A blog formerly known as Bookishness / By Charles Matthews

"Dazzled by so many and such marvelous inventions, the people of Macondo ... became indignant over the living images that the prosperous merchant Bruno Crespi projected in the theater with the lion-head ticket windows, for a character who had died and was buried in one film and for whose misfortune tears had been shed would reappear alive and transformed into an Arab in the next one. The audience, who had paid two cents apiece to share the difficulties of the actors, would not tolerate that outlandish fraud and they broke up the seats. The mayor, at the urging of Bruno Crespi, explained in a proclamation that the cinema was a machine of illusions that did not merit the emotional outbursts of the audience. With that discouraging explanation many ... decided not to return to the movies, considering that they already had too many troubles of their own to weep over the acted-out misfortunes of imaginary beings."
--Gabriel García Márquez, One Hundred Years of Solitude

Friday, March 23, 2018

Vivre Sa Vie (Jean-Luc Godard, 1962)

Anna Karina in Vivre Sa Vie
Nana Kleinfrankenheim: Anna Karina
Raoul: Sady Rebbot
Paul: André S. Labarthe
Yvette: Guylaine Schlumberger
Le chef: Gérard Hoffman
Elisabeth: Monique Messine
Journaliste: Paul Pavel
Dimitri: Dimitri Dineff
Jeune homme: Peter Kassovitz
Luigi: Eric Schlumberger
Le philosophe: Brice Parain

Director: Jean-Luc Godard
Screenplay: Jean-Luc Godard
Cinematography: Raoul Coutard
Film editing: Jean-Luc Godard, Agnès Guillemot
Music: Michel Legrand

The essential tension of Vivre Sa Vie comes from Jean-Luc Godard's dry intellectual detachment and self-conscious filmmaking set against his exquisitely passionate involvement with Anna Karina.
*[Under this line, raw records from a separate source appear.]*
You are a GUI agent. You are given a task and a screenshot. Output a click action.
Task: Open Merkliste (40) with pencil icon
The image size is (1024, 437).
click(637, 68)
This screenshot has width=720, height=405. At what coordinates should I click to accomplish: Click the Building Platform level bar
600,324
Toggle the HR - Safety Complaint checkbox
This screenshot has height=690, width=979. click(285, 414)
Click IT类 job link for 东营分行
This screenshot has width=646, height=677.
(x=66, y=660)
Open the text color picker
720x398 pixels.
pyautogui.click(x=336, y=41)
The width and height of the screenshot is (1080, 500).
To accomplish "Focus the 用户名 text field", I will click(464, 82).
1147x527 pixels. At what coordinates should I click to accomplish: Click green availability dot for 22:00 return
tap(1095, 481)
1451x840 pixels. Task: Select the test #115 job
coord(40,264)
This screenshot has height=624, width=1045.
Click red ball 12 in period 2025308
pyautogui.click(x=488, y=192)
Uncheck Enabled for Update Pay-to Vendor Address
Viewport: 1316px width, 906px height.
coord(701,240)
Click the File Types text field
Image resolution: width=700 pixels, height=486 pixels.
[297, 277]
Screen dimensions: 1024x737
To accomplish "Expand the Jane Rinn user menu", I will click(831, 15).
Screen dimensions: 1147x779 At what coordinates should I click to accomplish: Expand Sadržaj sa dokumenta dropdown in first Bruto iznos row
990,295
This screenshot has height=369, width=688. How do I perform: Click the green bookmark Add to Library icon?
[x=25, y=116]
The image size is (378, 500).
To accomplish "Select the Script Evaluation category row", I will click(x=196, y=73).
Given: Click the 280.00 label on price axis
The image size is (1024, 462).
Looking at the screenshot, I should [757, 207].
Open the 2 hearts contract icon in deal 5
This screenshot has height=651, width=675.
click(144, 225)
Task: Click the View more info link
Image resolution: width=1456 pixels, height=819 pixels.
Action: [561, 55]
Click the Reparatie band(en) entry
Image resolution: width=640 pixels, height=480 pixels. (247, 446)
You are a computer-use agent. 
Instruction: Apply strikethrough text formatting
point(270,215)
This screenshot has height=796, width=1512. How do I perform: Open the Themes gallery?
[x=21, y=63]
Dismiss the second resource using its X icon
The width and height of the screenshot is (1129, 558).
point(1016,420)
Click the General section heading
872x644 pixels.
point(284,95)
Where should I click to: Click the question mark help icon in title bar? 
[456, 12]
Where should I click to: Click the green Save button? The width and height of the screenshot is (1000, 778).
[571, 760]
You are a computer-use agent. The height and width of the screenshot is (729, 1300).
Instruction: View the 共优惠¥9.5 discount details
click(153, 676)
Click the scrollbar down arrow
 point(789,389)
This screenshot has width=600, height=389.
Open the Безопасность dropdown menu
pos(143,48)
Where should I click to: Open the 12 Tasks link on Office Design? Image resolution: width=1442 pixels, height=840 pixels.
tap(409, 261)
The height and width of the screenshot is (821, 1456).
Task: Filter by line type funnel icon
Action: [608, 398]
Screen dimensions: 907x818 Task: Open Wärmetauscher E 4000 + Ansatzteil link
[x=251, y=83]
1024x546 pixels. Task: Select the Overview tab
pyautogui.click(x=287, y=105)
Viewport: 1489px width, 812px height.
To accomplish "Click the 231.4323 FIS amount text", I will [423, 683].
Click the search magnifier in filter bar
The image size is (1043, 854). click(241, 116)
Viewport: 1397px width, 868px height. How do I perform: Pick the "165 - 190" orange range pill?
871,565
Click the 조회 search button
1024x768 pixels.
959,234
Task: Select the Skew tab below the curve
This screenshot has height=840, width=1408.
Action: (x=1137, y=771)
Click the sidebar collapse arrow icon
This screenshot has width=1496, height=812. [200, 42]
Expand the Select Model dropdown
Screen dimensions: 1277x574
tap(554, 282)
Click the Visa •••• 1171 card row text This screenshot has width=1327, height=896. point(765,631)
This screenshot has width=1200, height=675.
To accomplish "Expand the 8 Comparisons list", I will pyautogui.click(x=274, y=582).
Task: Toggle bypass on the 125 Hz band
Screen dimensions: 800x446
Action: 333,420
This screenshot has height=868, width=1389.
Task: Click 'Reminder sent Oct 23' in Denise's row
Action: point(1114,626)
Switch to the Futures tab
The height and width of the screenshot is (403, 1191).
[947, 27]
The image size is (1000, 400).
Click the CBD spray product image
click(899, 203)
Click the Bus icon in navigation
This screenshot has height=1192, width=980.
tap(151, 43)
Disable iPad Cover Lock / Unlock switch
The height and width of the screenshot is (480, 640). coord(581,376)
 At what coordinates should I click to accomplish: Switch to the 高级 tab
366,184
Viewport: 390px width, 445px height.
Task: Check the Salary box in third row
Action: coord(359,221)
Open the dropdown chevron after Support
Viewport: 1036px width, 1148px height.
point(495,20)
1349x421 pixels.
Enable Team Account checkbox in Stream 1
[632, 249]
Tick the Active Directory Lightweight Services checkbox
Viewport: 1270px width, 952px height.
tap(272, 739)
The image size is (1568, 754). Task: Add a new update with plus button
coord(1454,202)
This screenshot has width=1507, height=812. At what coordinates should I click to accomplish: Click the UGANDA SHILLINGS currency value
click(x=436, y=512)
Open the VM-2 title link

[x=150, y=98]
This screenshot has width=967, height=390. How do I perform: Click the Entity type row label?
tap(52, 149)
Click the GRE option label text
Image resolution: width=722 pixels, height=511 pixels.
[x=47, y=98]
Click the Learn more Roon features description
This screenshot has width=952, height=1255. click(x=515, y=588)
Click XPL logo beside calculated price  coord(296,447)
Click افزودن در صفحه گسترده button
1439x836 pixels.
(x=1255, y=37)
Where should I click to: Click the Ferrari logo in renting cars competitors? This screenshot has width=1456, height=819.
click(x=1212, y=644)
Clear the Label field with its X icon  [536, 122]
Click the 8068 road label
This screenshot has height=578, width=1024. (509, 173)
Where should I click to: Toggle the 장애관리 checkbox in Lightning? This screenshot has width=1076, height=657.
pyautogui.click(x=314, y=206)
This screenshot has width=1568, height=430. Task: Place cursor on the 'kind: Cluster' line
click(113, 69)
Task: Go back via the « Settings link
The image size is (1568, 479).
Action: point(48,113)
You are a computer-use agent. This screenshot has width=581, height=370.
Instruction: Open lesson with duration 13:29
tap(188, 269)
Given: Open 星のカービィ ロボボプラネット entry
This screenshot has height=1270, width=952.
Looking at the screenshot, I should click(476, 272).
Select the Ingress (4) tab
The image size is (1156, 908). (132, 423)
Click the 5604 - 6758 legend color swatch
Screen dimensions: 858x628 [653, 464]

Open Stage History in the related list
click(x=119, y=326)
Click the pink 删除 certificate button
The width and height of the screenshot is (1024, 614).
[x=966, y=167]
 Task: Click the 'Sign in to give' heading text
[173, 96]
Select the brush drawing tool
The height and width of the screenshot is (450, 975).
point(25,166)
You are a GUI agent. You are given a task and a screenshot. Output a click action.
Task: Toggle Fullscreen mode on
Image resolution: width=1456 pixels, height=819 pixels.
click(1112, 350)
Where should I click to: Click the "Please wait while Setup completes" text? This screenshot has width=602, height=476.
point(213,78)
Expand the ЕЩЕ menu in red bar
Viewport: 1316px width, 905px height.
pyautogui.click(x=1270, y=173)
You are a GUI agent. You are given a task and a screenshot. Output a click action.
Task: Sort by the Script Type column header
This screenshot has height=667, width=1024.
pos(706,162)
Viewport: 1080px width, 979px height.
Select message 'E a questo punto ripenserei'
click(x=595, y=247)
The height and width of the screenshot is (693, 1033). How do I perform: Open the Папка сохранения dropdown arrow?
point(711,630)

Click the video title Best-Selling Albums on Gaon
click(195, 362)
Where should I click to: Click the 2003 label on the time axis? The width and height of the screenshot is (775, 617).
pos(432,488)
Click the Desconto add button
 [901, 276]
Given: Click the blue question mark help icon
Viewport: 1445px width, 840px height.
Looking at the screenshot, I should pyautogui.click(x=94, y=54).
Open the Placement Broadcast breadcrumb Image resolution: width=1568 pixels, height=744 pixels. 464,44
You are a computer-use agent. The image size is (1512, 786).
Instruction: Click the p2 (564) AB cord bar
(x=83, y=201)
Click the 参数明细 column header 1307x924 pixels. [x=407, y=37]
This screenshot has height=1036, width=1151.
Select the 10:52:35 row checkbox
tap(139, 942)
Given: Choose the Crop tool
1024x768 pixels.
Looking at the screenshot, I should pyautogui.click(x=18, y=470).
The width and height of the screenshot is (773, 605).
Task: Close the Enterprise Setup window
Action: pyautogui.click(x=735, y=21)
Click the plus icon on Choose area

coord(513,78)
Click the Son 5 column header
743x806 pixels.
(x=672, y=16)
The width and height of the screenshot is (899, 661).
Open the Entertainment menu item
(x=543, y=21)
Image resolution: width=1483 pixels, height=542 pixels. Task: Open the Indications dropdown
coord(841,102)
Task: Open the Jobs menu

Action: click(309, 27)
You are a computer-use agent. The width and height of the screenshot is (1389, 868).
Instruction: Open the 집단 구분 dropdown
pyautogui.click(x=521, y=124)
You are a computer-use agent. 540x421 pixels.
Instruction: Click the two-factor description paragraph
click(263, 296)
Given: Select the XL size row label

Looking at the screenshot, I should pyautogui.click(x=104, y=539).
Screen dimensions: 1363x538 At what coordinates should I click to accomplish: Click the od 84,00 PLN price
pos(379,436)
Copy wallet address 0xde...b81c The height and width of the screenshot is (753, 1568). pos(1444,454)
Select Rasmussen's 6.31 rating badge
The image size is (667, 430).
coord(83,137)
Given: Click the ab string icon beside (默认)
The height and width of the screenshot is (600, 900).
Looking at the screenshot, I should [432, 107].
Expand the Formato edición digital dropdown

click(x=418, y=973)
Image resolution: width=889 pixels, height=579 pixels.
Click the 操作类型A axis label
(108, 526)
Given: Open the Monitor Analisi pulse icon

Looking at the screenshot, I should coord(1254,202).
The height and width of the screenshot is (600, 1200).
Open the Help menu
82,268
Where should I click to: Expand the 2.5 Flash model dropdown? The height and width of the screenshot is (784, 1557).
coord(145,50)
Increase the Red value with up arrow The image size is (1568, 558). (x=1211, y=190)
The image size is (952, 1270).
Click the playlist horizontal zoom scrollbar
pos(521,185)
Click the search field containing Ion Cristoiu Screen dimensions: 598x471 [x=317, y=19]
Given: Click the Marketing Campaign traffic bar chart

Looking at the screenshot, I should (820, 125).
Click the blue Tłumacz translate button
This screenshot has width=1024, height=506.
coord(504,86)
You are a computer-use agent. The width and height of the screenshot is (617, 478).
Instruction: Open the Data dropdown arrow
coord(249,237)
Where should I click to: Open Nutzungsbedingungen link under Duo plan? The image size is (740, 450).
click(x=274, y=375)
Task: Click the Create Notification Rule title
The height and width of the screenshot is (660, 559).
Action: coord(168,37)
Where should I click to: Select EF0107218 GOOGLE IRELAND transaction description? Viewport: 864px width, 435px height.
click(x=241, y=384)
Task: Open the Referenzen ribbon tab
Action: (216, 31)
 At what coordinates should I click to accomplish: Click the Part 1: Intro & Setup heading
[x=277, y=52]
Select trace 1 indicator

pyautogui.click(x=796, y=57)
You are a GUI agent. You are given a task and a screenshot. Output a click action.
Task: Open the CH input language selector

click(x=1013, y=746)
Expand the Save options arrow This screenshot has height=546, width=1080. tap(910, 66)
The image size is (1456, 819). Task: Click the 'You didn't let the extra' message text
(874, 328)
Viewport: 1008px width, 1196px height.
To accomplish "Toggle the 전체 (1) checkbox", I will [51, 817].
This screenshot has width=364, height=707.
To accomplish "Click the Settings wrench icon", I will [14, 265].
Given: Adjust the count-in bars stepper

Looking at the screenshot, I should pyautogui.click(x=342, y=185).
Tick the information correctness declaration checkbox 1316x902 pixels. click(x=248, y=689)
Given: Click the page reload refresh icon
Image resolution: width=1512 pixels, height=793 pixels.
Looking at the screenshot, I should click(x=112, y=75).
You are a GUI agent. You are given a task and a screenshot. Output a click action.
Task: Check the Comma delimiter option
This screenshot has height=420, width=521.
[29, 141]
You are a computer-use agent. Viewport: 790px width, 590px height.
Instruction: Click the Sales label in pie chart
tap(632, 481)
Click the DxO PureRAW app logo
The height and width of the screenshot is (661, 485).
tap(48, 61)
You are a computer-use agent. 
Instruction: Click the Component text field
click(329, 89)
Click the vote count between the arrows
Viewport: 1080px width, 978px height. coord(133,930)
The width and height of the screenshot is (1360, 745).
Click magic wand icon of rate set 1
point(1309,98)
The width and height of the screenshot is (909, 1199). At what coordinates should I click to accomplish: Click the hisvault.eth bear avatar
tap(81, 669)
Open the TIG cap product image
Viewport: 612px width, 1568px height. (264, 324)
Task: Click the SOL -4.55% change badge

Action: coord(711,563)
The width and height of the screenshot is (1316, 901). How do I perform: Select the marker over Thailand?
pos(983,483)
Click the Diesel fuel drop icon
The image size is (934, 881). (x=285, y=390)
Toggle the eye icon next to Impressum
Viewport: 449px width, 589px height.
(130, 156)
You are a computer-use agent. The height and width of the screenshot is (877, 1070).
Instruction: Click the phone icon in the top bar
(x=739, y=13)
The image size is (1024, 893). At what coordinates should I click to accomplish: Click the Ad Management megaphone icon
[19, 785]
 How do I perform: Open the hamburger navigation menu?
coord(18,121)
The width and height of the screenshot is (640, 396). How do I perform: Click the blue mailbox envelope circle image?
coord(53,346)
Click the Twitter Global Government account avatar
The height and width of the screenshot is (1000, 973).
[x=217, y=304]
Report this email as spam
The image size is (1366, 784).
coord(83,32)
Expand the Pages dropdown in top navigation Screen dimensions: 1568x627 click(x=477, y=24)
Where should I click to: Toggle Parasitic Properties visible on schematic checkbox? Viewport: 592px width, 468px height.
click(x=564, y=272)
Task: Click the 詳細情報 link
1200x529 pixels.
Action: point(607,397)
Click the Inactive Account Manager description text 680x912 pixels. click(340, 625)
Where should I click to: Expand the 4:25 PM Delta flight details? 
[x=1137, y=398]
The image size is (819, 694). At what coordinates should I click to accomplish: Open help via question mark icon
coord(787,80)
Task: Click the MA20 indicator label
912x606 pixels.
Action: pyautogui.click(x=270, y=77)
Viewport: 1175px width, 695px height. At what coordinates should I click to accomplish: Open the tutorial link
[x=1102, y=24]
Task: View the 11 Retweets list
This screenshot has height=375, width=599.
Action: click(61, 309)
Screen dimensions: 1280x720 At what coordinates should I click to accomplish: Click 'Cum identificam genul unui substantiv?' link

It shows itself at the very beginning, when Godard gives us almost a mug shot treatment of Karina's face -- frontal, right profile, left profile -- and then follows with an extended scene that features only the back of her head. And it continues through to the end in which Edgar Allan Poe's story about an artist who sucks the life out of his beloved by painting her portrait foreshadows the death of Karina's character, Nana. On one level, the film posits art as the enemy of life, while on the other, art becomes a source of life. In the latter case, I'm thinking of the celebrated scene in which Nana is brought to tears by watching Renée Falconetti in The Passion of Joan of Arc (Carl Theodor Dreyer, 1928). It can be argued that Nana identifies with Joan as a fellow martyr: Joan to her faith in God, Nana to her faith in herself -- viz., the speech in which she claims "responsibility" for everything she does. Vivre Sa Vie is full of such intellectual puzzles, including the extended conversation between Nana and the philosopher Brice Parain. But it's Karina's performance that lifts the film out of the thicket of mid-century existentialism that it threatens to become ensnared by. She makes Nana one of the essential characters not just of the French New Wave but of the entire history of movies.